Enhancement engines are registered as OSGi services and managed by using the following service properties:
- Name: Defined by the value of the property "stanbol.enhancer.engine.name" it will be used to access engines on the Stanbol RESTful interface
- Service Ranking: The service ranking property defined by OSGI will be used to decide which engine to use in case several active enhancement engines do use the same name. In such cases only the Engine with the highest ranking will be used to enhance ContentItems.
Other components such as enhancement chains do refer to engines by their name. The actual enhancement engine instance is only looked up shortly before the execution.
Enhancement Engine Name Conflicts
As enhancement engines are identified by the value of the "stanbol.enhancer.engine.name" property - the name - there might be cases where multiple enhancement engine are registered with the same name. In such cases the normal OSGi procedure to select the default service instance of several possible matches is used. This means that
- the enhancement engine with the highest "service.ranking" and
- the enhancement engine with the lowest "service.id"

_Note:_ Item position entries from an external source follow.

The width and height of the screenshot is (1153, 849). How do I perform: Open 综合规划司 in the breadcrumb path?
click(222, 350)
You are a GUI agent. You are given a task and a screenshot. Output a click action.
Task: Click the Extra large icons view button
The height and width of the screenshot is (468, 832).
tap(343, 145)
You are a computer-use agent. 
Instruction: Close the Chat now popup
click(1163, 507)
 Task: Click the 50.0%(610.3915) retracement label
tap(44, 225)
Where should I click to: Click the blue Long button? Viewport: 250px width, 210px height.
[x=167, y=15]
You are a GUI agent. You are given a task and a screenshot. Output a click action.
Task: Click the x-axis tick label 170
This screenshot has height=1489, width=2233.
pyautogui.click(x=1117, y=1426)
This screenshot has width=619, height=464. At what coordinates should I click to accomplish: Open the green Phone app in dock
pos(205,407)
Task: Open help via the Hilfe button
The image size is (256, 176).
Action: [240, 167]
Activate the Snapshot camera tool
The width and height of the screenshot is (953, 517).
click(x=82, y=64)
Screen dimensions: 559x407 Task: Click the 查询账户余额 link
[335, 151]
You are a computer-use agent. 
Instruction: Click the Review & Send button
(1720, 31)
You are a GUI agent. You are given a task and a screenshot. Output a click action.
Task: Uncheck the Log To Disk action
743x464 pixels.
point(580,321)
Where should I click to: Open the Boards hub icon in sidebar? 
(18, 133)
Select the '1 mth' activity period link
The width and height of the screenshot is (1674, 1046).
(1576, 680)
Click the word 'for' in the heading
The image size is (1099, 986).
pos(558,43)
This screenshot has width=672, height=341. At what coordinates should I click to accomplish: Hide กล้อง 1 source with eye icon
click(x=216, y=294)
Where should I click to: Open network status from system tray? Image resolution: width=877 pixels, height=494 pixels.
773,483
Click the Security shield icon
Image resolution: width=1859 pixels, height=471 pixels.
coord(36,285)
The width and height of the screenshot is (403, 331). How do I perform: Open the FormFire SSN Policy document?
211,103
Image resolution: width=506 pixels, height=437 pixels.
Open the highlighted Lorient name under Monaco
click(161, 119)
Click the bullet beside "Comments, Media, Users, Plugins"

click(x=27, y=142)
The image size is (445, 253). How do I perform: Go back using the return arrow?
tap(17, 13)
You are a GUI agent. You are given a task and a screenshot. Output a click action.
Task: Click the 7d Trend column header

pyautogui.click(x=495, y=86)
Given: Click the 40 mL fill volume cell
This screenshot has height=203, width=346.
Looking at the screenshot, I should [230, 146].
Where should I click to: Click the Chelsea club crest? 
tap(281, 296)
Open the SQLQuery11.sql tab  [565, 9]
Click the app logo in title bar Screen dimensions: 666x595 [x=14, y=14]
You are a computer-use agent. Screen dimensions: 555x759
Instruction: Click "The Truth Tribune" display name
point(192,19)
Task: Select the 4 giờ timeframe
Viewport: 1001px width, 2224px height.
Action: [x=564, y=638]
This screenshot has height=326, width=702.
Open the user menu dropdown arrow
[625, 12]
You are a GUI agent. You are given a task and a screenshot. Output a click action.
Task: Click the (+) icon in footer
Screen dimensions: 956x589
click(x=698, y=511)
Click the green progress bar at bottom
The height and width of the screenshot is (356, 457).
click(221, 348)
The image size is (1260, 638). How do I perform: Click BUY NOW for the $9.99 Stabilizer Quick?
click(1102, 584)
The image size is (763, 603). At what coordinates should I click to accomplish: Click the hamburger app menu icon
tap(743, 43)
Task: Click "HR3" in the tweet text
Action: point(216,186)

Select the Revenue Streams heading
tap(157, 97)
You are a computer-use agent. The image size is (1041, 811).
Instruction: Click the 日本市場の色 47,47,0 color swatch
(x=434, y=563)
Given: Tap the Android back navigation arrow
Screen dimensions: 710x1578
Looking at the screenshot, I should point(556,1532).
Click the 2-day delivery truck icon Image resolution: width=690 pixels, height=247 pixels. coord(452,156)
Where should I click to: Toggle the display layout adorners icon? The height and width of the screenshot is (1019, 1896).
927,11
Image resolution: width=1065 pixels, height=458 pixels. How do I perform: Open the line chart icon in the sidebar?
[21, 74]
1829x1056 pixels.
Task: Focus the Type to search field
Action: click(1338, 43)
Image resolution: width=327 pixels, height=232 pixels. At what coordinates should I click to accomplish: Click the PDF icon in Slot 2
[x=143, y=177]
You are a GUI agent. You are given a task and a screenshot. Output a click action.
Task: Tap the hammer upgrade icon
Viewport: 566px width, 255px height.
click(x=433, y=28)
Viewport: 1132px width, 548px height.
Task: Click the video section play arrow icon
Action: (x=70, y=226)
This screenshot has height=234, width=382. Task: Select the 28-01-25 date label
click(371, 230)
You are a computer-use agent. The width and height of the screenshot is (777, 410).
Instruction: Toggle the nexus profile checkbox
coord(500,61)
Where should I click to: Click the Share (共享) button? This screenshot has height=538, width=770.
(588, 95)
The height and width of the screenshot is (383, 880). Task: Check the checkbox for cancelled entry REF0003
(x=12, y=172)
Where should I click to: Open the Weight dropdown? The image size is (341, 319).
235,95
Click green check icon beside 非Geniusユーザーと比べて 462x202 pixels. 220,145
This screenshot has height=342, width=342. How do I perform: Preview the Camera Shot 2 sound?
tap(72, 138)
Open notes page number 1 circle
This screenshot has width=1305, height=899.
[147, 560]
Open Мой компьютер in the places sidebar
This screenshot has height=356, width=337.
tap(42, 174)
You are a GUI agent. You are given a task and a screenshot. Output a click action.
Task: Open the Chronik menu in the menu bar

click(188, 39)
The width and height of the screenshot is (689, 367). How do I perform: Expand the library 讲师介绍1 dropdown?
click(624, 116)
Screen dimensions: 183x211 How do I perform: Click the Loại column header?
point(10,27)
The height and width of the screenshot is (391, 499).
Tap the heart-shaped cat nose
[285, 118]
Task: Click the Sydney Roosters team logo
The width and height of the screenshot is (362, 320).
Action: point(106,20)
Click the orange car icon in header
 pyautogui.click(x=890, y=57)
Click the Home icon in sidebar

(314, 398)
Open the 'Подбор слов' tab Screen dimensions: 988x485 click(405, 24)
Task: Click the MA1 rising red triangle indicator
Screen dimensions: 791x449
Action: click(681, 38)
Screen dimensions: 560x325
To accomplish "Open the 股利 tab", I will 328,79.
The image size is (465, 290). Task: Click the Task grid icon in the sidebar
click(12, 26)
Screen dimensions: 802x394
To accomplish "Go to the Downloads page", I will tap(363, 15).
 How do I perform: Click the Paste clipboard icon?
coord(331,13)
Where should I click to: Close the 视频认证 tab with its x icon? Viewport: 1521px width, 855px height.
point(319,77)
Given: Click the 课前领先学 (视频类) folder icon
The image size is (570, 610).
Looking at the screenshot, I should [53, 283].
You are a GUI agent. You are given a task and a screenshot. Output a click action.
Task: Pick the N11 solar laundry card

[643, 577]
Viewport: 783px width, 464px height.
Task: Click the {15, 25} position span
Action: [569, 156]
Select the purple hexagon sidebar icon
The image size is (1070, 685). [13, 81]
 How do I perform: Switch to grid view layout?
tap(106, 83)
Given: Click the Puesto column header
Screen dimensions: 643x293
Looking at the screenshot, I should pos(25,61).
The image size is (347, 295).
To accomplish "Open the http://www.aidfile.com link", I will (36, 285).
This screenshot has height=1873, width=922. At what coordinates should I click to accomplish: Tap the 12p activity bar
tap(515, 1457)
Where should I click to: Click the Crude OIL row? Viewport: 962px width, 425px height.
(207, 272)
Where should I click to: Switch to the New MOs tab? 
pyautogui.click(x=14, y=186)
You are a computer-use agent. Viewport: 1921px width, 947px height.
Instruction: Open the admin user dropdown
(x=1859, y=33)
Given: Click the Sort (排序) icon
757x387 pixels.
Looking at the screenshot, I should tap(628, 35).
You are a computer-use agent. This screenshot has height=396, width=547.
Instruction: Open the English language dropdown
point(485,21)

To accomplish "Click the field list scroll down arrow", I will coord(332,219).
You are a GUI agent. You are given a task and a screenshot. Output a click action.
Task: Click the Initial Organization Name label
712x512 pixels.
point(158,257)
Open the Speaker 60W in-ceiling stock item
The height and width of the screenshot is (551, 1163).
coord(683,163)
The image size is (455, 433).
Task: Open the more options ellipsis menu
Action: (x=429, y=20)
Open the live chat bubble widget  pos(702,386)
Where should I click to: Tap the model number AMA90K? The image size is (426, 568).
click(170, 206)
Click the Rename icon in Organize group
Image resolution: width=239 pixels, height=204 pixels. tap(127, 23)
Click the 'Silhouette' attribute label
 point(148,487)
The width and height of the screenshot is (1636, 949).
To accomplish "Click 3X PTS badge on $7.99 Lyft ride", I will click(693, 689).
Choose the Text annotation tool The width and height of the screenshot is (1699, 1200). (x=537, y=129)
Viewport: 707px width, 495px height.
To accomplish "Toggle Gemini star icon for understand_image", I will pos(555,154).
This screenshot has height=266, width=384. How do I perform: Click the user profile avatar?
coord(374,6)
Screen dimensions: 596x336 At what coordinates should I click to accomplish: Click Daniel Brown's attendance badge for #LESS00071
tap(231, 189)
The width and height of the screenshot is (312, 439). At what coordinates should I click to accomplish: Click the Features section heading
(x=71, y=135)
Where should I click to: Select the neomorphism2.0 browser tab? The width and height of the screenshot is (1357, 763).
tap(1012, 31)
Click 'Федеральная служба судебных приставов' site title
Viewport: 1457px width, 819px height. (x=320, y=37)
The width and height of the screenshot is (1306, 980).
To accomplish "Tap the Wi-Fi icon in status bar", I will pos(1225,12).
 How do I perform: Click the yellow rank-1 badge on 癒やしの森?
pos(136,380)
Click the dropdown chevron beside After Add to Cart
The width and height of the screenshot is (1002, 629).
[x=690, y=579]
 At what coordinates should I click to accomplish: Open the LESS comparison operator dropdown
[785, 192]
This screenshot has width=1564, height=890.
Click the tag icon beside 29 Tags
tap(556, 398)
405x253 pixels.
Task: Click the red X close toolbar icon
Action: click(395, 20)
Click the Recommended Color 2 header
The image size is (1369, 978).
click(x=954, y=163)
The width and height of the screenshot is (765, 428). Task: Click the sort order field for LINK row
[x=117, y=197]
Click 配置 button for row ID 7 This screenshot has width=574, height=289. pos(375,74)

will be selected on requests for a enhancement engine with a given name. Requests on the RESTful service API will always answer with the enhancement engine selected as default. When using the Java API there are also means to retrieve all enhancement engines for a given name via the Enhancement Engine Manager interface.
Out of a user perspective there is one major use case for configuring multiple enhancement engines with the same name. This is to allow the definition of fallback engines if the main one becomes unavailable. E.g. lets assume that a user has a local cache of geonames.org loaded into the Entityhub and configures an Named Entity Linking engine to perform semantic lifting of extracted locations. However Apache Stanbol also provides the geonames.org Engine that provides a similar functionality by directly accessing geonames.org. By configuring both engines for the same name, but specifying a higher service ranking for the one using the local cache one can ensure that the local cache is used for the enhancement under normal circumstances. However in case the local cache becomes unavailable the other engine using the remote service will be used for enhancement.
Enhancement Engine Manager Interface
The Enhancement Engine Manager is the management interface for enhancement engines that can be used by components to lookup enhancement engines based on their name. There is also OSGI ServiceTracker like implementation that can be used to track only enhancement engines registered for a specific set of names.
Enhancement Engine Implementations
A list of enhancement engine implementations maintained directly by the Apache Stanbol community can be found here. However the enhancement engine interface is designed in a way that it should be possible for advanced Apache Stanbol users to implement own enhancement engine implementations fulfilling their special needs.
The Apache Stanbol community would be very happy if users decide to share thoughts about possible enhancement engines or even would like to contribute additional engines to the Apache Stanbol project.